Co tam się działo! Adam Balski starł się z chorwackim potworem!
Co się działo tej sobotniej nocy w Londynie! Najlepsze thrillery nie powstydziłyby się takiego scenariusza, jaki zgotowali kibicom Adam Balski (16-1, 9 KO) oraz chorwacki pięściarz Alen Babic (10-0, 10 KO). Stawką był pas WBC Silver w wadze bridger. Niestety kaliszanin przegrał na punkty: 97-91, 97-91, 95-93.
Adam Balski przed walką z Alenem Babiciem przez bukmacherów był skazywany na pożarcie. Jego rywal dotychczas wygrał 10 walk – wszystkie przed czasem. Co więcej, żadna z jego dotychczasowych walk nie kończyła się później niż w trakcie 6. rundy. Adam Balski nie był zatem faworytem, choć jako kaliszanie doskonale wiemy, że Adam posiada ogromny charakter. Mogliśmy się zatem spodziewać ostrej wymiany ciosów. To, co się działo w ringu, przerosło chyba jednak oczekiwania wszystkich.
Już po 20 sekundach Alen Babic leżał na deskach po silnym sierpowym Balskiego, który trafił Chorwata w tył głowy. Pierwsze dwie rundy były mocno wyrównane, być może z lekkim wskazaniem na Balskiego, lecz dalsze 3-minutowe części pojedynku należały do Babica, który spychał Adama pod liny.
Przełom nastąpił pod koniec IX rundy. Adam Balski minimalnie po gongu lub równo z nim trafił Chorwata i tym samym silnie go zamroczył. Sędzia odjął kaliszaninowi za to jeden punkt, lecz X runda była wielką nadzieją dla Polaka. Adam „poczuł krew” i ruszył zaciekle na chorwackiego pięściarza, korzystając z tego, że ten nadal jest lekko zamroczony po ciosie z końcówki IX rundy.
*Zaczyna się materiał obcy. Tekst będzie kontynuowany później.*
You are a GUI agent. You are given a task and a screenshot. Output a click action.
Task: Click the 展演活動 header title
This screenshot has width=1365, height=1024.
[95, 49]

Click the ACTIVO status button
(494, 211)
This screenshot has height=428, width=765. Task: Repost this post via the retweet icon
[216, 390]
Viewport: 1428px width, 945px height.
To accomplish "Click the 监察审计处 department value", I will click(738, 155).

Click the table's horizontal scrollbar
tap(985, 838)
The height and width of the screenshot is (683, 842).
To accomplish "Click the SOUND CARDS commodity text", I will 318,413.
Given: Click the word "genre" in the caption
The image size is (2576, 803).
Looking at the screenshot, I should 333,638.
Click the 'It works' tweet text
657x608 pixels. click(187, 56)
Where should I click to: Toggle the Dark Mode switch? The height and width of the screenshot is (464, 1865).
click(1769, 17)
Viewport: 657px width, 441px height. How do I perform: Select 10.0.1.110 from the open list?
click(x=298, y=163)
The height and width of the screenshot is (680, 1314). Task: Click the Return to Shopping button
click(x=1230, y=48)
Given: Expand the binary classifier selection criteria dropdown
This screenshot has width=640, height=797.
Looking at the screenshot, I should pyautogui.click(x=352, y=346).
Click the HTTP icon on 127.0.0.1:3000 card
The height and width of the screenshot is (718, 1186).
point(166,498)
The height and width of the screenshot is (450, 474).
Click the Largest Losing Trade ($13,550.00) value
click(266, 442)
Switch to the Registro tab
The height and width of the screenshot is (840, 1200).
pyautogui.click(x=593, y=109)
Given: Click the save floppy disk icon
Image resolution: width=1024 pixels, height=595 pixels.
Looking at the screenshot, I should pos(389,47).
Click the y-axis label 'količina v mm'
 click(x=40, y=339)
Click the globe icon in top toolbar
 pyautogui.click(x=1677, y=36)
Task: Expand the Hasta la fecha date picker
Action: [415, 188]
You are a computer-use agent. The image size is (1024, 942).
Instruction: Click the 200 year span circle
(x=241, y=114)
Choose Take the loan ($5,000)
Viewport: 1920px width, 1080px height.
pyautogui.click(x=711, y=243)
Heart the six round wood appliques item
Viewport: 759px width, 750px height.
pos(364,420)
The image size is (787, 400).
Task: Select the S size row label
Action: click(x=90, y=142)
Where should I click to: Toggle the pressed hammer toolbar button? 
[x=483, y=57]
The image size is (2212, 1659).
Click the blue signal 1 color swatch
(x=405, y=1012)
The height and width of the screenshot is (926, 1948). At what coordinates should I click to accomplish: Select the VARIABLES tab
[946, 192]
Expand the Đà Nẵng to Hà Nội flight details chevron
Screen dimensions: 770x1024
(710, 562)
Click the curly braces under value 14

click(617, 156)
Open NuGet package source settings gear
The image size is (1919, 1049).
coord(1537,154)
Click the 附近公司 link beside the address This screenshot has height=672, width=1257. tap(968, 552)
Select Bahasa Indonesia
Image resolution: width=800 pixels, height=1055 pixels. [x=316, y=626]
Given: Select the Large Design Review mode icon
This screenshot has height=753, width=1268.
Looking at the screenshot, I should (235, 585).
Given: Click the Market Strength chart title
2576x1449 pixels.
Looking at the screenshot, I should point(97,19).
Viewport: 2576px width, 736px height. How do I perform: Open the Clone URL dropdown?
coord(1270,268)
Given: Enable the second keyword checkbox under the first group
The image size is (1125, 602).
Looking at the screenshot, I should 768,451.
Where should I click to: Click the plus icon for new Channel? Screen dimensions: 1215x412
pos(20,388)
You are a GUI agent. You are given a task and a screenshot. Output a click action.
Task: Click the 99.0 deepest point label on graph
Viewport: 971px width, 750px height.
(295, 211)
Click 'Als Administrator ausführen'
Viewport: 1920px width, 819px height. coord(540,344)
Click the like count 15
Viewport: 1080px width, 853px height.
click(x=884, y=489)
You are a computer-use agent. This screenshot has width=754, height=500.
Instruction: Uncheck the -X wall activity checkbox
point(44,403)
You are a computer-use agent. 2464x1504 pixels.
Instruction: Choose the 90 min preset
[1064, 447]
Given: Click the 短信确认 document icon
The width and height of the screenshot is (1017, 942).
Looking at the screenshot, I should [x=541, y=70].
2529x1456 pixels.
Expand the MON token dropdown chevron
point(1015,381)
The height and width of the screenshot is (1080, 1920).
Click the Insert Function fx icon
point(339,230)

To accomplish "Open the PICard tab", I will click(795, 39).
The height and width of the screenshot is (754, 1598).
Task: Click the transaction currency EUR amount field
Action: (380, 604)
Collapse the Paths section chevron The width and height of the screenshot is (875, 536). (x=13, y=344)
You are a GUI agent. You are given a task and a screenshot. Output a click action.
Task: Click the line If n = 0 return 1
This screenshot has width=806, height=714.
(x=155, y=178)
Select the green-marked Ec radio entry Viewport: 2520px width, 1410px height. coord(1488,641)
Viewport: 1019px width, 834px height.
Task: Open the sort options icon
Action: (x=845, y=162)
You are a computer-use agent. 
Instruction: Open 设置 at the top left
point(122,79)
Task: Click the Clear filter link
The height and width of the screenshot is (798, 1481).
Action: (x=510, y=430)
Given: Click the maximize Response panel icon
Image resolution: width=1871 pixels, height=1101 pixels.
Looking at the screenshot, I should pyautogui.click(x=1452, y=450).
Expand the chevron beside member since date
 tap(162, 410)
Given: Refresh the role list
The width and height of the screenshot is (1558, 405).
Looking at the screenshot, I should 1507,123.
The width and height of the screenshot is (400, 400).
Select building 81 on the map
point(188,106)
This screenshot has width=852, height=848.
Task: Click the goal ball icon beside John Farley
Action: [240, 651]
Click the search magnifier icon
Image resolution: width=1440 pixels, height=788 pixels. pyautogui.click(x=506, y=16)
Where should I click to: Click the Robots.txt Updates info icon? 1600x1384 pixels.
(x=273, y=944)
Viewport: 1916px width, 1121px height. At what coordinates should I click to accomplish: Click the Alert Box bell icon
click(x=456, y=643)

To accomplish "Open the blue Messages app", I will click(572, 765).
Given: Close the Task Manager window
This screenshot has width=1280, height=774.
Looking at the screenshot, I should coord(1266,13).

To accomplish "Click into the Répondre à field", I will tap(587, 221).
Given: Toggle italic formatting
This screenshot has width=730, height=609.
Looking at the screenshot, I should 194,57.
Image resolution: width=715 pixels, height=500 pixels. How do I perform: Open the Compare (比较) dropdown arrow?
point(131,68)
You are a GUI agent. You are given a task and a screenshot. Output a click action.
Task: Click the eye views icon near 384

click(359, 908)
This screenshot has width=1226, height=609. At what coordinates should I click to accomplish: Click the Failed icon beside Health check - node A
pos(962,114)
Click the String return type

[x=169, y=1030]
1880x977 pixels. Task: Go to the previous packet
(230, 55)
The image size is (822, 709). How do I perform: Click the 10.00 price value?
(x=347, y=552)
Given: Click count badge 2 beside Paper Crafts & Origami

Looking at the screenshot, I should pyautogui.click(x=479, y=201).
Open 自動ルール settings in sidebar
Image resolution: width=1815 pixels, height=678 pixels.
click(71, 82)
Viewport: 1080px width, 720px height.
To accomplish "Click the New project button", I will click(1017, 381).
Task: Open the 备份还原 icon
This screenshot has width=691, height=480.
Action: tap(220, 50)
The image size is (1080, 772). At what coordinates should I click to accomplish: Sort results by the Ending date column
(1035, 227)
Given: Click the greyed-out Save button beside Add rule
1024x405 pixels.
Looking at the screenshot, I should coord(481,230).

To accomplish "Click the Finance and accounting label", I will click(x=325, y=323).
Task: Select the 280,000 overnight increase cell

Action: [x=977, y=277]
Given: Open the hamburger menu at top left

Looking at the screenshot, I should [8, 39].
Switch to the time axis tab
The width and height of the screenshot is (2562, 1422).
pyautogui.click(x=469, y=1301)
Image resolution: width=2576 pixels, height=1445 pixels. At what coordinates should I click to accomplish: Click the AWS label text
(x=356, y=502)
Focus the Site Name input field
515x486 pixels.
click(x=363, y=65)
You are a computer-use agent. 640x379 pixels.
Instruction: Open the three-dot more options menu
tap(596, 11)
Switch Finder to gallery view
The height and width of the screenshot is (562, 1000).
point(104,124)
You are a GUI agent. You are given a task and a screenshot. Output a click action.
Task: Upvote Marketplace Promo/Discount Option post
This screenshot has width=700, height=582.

Jednak Babic, prawdziwy ringowy potwór, wytrzymał ten napór, a pod koniec walki wrócił do pełni sił i był w stanie rewanżować się ciosami. Niestety kaliszaninowi nie udało się znokautować Babica, a Chorwat w poprzednich rundach zdobył dostatecznie dużo punktów, aby wygrać tę walkę 97-91, 97-91, 95-93.
Możemy być jednak bardzo dumni z kaliszanina. Babic nigdy do tej pory nie skończył walki werdyktem punktowym, wszystkie starcia wygrywał przez nokaut przed końcem VI rundy. Tego pojedynku nie można określić mianem zwykłej walki – to była wojna! Na Twitterze fani boksu są pod ogromnym wrażeniem Balskiego. Padają określenia „polski Balboa”, niektórzy piszą, że „była to jedna z najlepszych walk w tym roku”. Oddają także szacunek Babiciowi, który wytrzymał napór kaliszanina w ostatniej rundzie pojedynku. Piszą, że aby znokautować Chorwata „byłby potrzebny chyba wyłącznie cios wibrujący korbą od Jelcza!”. Jak mówił Adam Balski w rozmowie z ringpolska tuż po walce, „trzeba się wzmocnić siłowo, żeby padali i nie wstawali, bo teraz padają i wstają” 😉
Jedno jest pewne. Po takim pojedynku Adam Balski może spodziewać się, że jeszcze zagości na dużych ringach. Pokazał serce do walki, zdobył szacunek kibiców i zyskał wizerunek prawdziwego „fightera”. Dumnie jest być kaliszaninem, kiedy tacy kaliszanie reprezentują nas na świecie!